More program performance

Big-O notation

Last time, we talked about analyzing the performance of programs. When deciding whether a function would run in constant, linear, or quadratic time, we ignored the constants and just looked at the biggest term. We can define this somewhat more formally using big-O notation.

Let’s look again at the last function we considered last time:

def distinct(l: list) -> list:
    d = []
    for x in l:
        if x not in d:
    return d

We decided that this function’s running time is quadratic in its input (in the worst case). For a list of length \(n\), we calculated the number of operations as \(((n * (n - 1)) / 2) + n + 2\).
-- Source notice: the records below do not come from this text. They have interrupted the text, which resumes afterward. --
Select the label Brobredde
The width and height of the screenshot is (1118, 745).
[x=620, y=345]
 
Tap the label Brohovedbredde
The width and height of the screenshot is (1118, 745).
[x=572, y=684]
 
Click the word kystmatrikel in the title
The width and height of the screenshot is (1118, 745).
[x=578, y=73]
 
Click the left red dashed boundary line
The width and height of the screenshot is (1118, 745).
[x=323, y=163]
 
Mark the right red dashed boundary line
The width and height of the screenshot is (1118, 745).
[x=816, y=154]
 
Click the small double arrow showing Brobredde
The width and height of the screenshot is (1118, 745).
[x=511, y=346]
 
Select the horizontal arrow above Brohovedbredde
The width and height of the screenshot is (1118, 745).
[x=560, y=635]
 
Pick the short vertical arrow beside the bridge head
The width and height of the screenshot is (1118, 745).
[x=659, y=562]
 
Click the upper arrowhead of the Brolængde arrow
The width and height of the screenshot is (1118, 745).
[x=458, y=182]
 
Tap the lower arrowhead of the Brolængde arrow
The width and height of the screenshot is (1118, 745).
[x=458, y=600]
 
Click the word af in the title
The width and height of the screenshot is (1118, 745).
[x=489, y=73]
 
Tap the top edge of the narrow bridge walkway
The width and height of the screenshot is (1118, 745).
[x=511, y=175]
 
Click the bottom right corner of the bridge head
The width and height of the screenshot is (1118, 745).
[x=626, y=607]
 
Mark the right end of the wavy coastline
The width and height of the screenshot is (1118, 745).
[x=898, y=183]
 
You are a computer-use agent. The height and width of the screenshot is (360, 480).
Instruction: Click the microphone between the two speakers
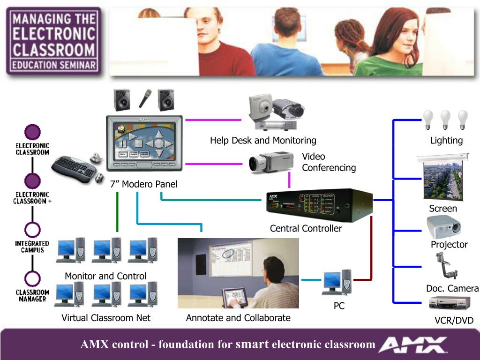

A computer scientist would say that on a list of \(n\) elements, this function runs in \(O(n^2)\) time. The formal definition looks like this:

If we have (mathematical, not Python!) functions \(f(x)\), then \(f(x)\) is in \(O(g(x))\) if and only if there are constants \(x_0\) and \(C\) such that for all \(x > x_0\), \(f(x) < C*g(x)\).

For the function above, our constants could be, say, \(x_0=4\) and \(C=4\).

In this class, we won’t expect you to rigorously prove that a function’s running time is in a particular big-O class. We will, though, use (for instance) \(O(n)\) as a shorthand for “linear.”

As a bit of practice, here are our rainfall solutions:

# version 1

def average_rainfall(sensor_input: lst) -> float:
  number_of_readings = 0
  total_rainfall = 0
  for reading in sensor_input:
    if reading == -999:
      return number_of_readings / total_rainfall
    elif reading >= 0:
      number_of_readings += 1
      total_rainfall += rainfall

# version 2

def list_before(l: list, item) -> list:
  result = []
  for element in l:
    if element == item:
      return result
  return result

def average_rainfall(sensor_input: lst) -> float:
  readings_in_period = list_before(sensor_input, -999)
  good_readings = [reading for reading in period if reading >= 0]
  return sum(good_readings) / len(good_readings)

What are the worst-case running times of each solution?

See the lecture capture for details; for inputs of size \(n\), both solutions run in \(O(n)\) time.